The problem: In the records below, repeat exactly the lines between the line holding "This screenshot has height=411, width=568." and the line holding "Task: Select suggestion 'shirts for men'", inclusive, and drop the pictures.

Dataset extract:
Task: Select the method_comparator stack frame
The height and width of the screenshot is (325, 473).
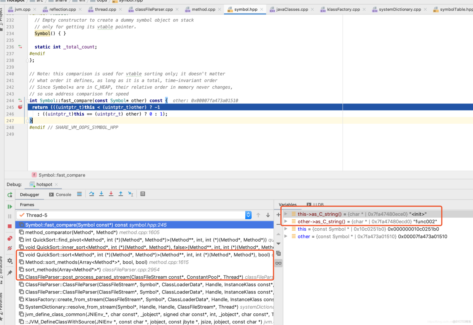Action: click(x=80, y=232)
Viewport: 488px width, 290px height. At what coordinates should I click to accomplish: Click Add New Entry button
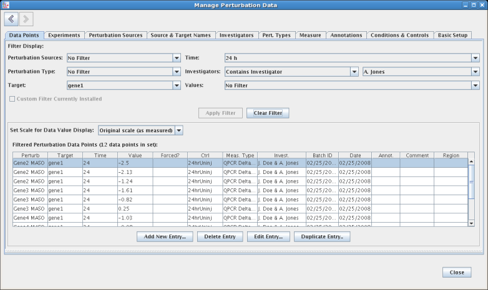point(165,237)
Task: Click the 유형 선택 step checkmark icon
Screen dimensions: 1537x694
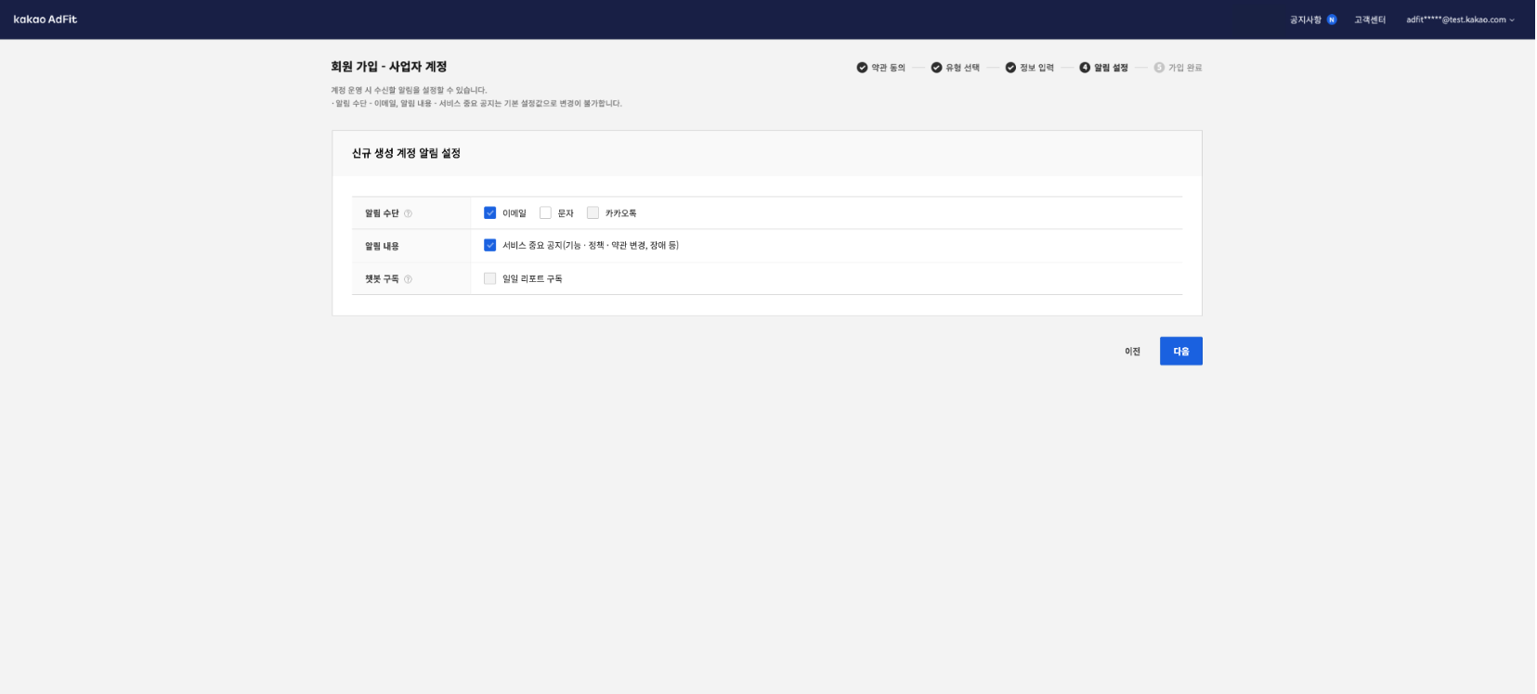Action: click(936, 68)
--
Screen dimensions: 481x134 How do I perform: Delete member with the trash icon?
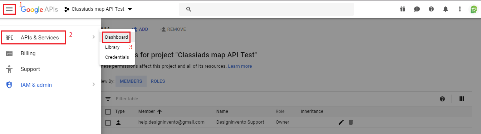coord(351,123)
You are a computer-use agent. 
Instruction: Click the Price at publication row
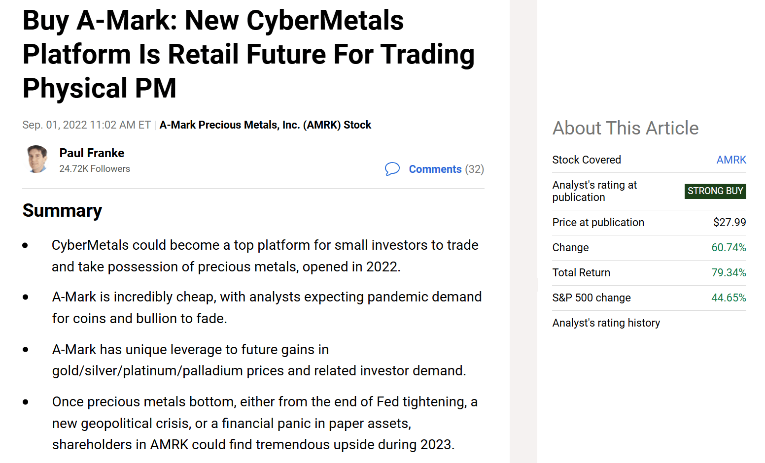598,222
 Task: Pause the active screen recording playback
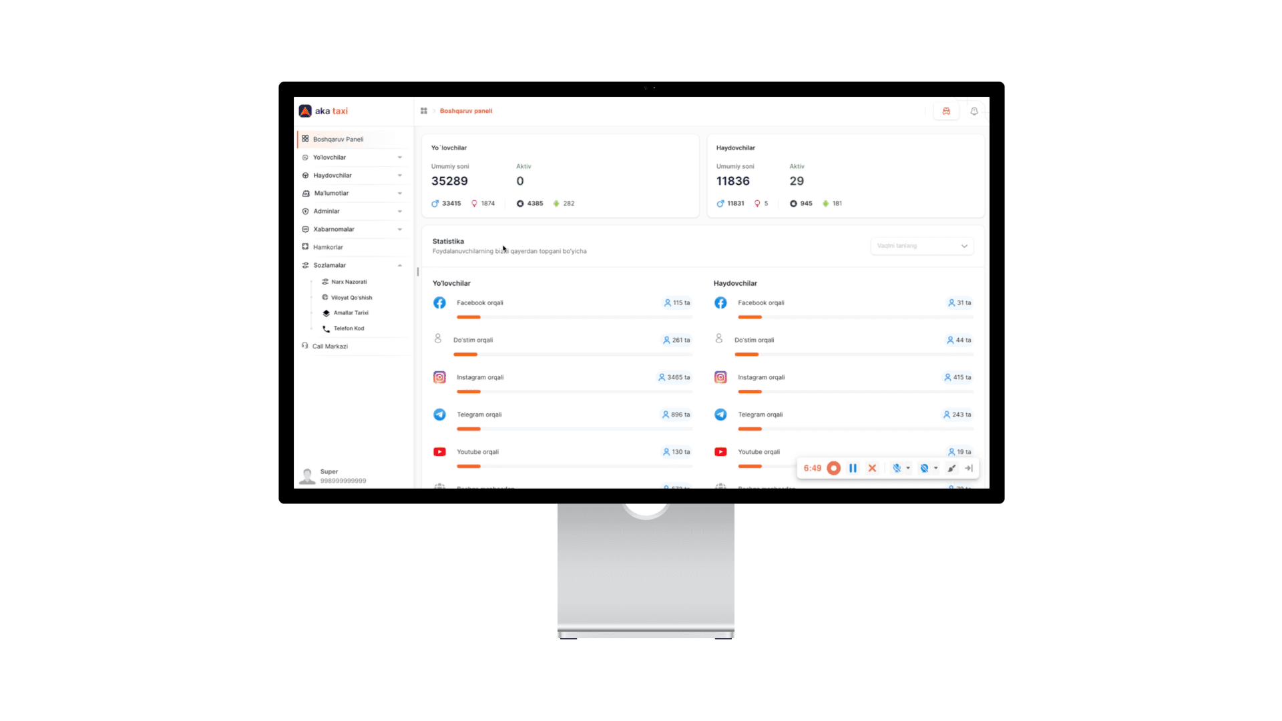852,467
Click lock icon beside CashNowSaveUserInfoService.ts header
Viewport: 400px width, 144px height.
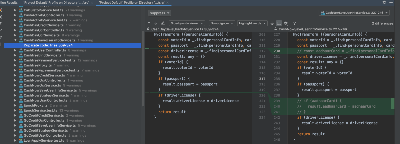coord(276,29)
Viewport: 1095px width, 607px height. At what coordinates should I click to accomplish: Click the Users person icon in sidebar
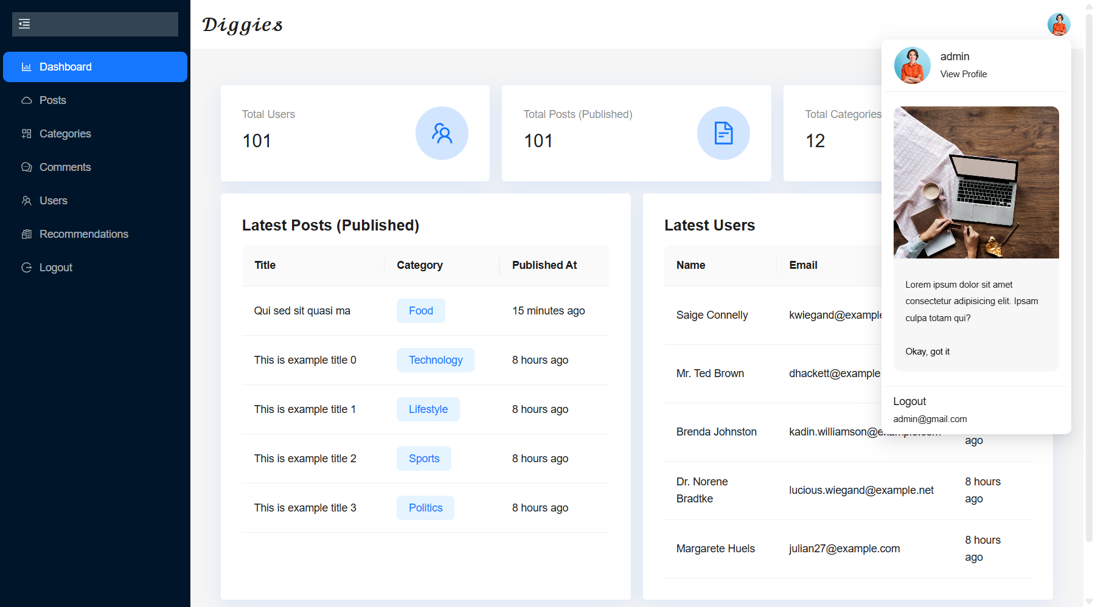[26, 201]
--
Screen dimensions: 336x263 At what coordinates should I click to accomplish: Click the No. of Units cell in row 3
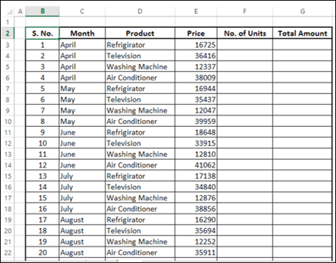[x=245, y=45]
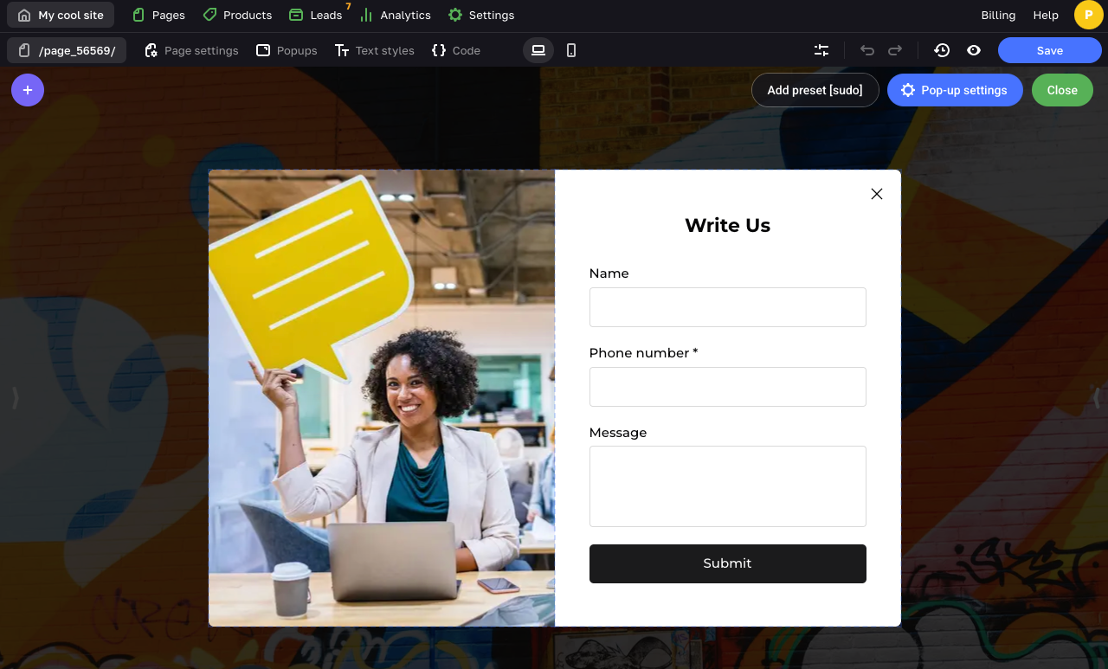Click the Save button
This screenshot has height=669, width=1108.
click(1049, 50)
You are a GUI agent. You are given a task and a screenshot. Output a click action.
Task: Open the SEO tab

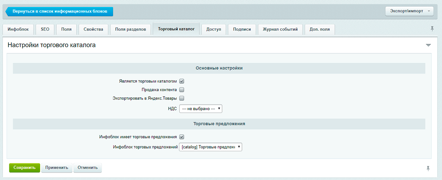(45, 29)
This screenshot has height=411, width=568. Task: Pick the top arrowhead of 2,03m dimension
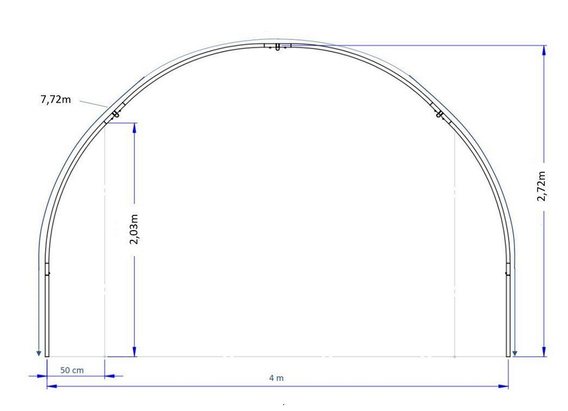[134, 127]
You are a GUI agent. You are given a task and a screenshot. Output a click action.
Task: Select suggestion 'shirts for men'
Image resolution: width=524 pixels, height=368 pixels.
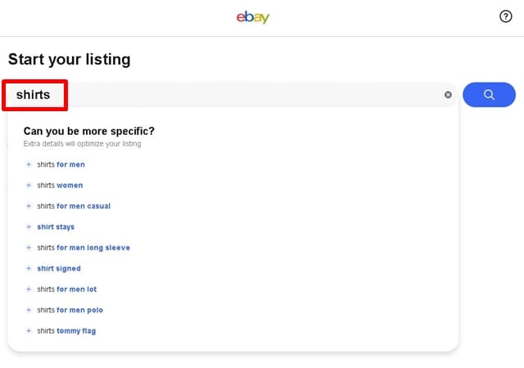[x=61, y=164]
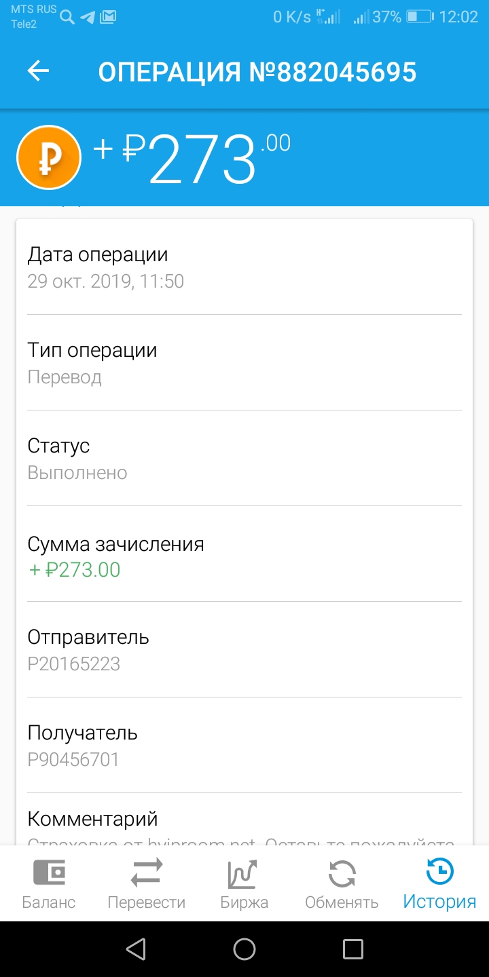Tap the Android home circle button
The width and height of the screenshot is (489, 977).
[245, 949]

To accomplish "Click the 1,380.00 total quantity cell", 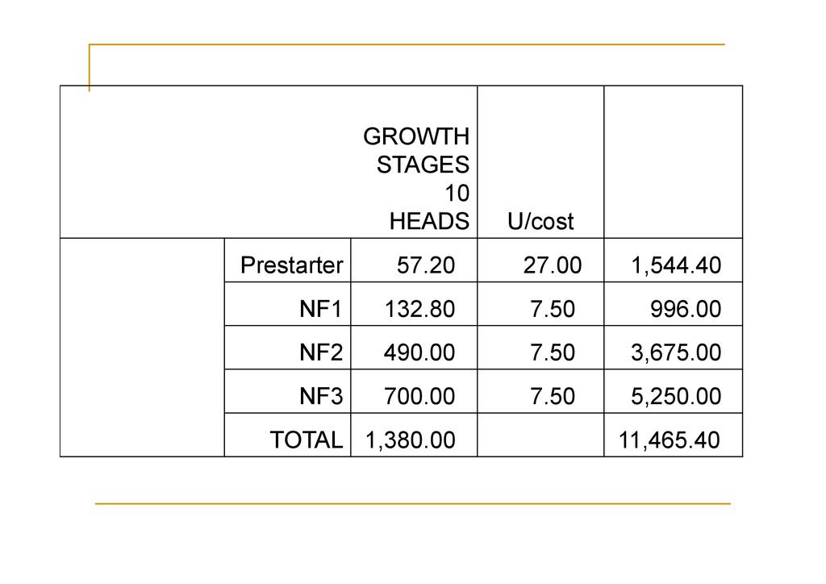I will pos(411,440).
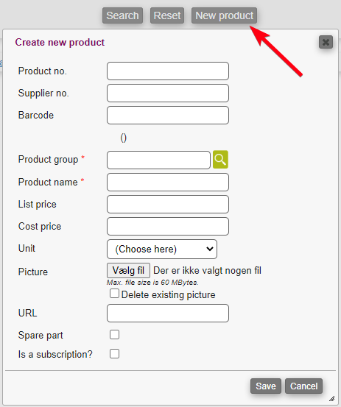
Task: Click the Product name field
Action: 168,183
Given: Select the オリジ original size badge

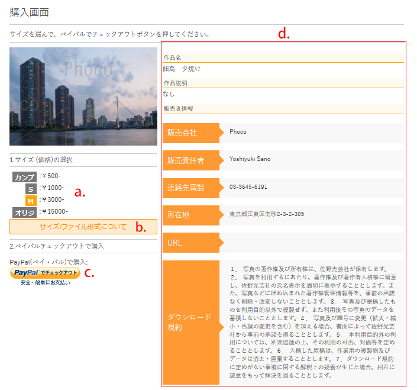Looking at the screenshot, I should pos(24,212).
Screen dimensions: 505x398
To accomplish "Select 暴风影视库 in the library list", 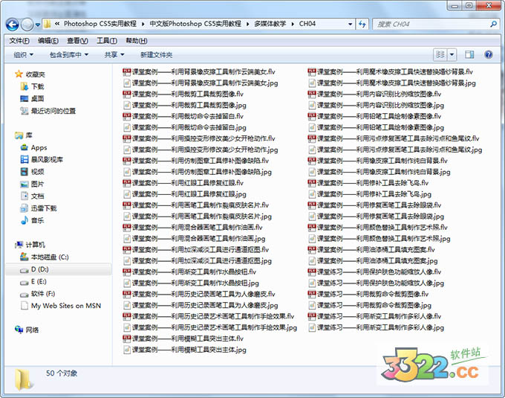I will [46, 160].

Exercise result:
This screenshot has height=411, width=568. Task: Pick the top arrowhead of 2,03m dimension
[134, 127]
You are a GUI agent. You are given a task and a screenshot. Output a click action.
Task: Select suggestion 'shirts for men'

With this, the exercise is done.